Persuading publishers to make their eBooks available to read over the Web is probably quite a big ask. Persuading them to sell those eBooks on a ‘pay-as-you-go’ basis, enabling readers to purchase specific pages or chapters of a book only — well, that’s just crazy talk. Not so crazy, it seems, that one UK startup is taking a stab: ValoBox launches its on-demand browser-based eBook service today, with publishers O’Reilly Media, Profile Books, Guardian Books, Constable & Robinson, and Snowbooks, signed on at debut.
Founded by Anna Lewis and Oliver Brooks, who are also the team behind the online book publishing service, CompletelyNovel.com, ValoBox’s pay-as-you-go model sets out to solve the problem of “how to get hold of expert content when you’re short on time and money”.
It does this by making available the eBook content it sells via a standard web browser (or in the cloud), which in turn means that ValoBox is able to offer a completely different purchasing and consumption model. Users can search the full text of a book, then buy and read only the parts they want, all from within ValoBox’s online reader, which can be accessed at anytime via any supporting web browser. That means no downloads, or the upfront cost of the full eBook. Cleverly, if a user does go on to buy the whole book on ValoBox, it shouldn’t work out more expensive, as whatever they’ve already spent will be discounted from the total purchase price.
Social media sharing is built-in to encourage users to share their purchases, and there is an embeddable widget for blogs etc., too. As a further incentive, ValoBox offers a 25% affiliate revenue share if others go on to make a purchase.
In terms of competitors, there are other companies who offer a way to consume eBooks through a web browser, though ValoBox thinks it is pretty unique with its pay-as-you-go model.

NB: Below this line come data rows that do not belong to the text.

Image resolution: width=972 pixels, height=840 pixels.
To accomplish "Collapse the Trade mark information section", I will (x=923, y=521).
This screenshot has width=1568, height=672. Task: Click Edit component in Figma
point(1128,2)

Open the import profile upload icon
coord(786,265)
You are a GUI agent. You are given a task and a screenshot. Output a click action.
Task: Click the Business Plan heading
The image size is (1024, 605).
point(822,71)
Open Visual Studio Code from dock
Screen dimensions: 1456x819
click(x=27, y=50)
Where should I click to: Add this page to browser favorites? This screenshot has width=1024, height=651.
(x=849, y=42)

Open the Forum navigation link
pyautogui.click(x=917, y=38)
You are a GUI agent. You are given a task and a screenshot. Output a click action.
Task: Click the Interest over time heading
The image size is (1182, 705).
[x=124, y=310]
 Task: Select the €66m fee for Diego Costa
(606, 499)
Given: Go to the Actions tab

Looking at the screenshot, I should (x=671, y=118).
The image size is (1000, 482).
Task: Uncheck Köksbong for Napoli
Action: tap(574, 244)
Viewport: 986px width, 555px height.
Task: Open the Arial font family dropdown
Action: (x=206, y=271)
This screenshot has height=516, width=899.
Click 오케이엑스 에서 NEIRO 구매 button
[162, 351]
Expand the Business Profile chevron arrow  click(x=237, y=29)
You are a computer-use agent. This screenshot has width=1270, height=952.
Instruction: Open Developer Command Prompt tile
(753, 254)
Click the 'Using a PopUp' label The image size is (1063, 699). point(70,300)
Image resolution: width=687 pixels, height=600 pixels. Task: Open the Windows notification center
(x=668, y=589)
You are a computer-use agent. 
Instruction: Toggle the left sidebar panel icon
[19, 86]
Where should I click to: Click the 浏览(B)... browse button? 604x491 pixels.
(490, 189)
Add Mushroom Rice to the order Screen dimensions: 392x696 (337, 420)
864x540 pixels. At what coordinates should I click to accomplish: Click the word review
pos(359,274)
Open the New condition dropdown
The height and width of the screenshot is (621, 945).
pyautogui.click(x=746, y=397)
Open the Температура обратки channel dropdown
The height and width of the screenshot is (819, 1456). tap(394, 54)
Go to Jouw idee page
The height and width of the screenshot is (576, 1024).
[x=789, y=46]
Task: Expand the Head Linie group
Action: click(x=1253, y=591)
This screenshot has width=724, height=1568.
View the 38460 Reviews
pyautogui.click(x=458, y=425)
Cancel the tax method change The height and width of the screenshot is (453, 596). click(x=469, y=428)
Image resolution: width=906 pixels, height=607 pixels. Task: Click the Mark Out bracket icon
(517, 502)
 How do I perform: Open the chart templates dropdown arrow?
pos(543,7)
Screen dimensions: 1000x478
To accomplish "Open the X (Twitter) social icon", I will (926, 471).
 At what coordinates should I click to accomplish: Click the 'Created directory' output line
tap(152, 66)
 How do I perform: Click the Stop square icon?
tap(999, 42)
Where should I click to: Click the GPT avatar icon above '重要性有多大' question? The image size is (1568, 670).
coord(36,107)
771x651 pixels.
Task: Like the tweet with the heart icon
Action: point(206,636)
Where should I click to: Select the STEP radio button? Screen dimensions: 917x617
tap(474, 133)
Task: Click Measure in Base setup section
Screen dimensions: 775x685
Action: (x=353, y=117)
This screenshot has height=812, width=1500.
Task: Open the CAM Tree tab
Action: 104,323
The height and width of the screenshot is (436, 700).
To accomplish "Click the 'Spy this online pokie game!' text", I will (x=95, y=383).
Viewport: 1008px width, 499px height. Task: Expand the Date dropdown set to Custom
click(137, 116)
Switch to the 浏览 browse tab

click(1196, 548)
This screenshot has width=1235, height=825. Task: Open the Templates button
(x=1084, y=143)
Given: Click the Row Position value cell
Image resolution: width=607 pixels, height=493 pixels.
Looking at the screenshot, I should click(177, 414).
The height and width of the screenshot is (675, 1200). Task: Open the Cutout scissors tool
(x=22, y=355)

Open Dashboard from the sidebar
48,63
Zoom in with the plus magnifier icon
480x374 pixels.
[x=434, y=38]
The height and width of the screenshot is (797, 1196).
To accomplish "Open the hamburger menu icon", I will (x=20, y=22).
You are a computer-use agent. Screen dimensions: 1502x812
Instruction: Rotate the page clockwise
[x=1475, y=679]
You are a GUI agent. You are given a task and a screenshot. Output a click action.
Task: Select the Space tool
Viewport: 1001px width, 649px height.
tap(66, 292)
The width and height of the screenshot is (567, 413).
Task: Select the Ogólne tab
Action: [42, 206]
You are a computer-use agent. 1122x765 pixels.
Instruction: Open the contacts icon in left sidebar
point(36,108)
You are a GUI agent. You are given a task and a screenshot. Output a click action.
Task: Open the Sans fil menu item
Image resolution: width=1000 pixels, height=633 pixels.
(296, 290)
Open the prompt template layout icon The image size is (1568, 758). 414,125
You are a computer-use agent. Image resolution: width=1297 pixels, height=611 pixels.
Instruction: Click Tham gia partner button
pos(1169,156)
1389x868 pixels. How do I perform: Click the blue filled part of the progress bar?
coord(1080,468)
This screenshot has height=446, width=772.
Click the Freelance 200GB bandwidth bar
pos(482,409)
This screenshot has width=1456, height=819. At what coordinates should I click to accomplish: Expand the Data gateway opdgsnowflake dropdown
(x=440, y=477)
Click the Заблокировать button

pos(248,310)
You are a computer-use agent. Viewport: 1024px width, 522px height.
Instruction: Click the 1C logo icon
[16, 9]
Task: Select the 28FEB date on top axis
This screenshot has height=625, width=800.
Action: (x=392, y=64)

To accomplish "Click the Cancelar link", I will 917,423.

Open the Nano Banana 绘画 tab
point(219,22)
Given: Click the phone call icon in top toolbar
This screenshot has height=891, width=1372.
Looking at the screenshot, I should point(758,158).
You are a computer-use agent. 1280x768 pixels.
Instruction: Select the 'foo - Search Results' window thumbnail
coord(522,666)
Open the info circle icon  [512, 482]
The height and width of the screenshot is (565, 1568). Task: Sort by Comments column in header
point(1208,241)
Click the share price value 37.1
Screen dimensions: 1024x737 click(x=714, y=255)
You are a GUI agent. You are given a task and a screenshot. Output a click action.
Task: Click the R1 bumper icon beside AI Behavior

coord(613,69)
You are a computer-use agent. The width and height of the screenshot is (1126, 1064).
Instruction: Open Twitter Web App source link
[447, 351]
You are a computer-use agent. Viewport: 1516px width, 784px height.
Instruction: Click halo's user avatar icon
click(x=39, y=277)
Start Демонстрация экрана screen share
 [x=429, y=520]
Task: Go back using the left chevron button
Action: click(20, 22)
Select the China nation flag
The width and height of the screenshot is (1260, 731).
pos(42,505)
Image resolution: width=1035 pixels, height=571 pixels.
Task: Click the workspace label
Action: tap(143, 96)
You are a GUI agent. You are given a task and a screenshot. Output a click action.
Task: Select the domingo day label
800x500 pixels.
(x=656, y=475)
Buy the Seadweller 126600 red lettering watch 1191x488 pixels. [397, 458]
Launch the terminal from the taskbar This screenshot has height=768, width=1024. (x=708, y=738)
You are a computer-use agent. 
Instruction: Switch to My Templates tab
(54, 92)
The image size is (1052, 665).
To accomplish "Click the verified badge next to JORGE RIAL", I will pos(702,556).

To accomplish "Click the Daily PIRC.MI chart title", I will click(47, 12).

Otherwise, there’s the likes of Safari Books and 24Symbols, which offer an eBook subscription service, which as Lewis tells me, is “great for heavy book buyers, but ValoBox works for people who want to quickly access some content, and for whom a long-term commitment doesn’t make sense”.
That may particularly apply to educational and similar non-fiction content — hence today’s starting lineup of publishers — and to that end, ValoBox says it’s also running private trials with a number of other major educational and trade publishers.